• WHAT TO DO
Every entry should be reproduced precisely, with each picture left out.

[Screenshot grounding data]
=== Section Start ===

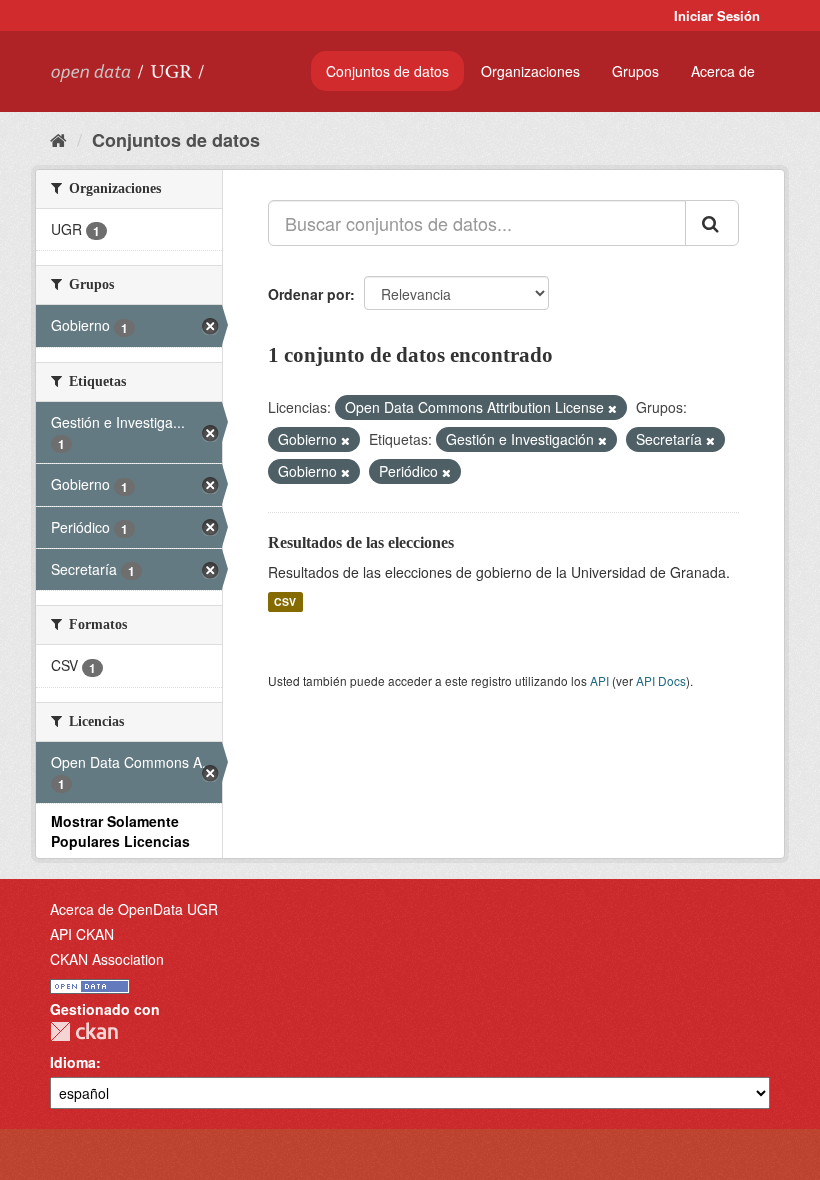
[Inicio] (58, 139)
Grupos (635, 71)
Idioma (73, 1062)
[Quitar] (612, 408)
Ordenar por (309, 294)
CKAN (84, 1031)
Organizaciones (530, 71)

=== Section End ===

• EXERCISE RESULT
[Inicio] (58, 139)
Grupos (635, 71)
Idioma (73, 1062)
[Quitar] (612, 408)
Ordenar por (309, 294)
CKAN (84, 1031)
Organizaciones (530, 71)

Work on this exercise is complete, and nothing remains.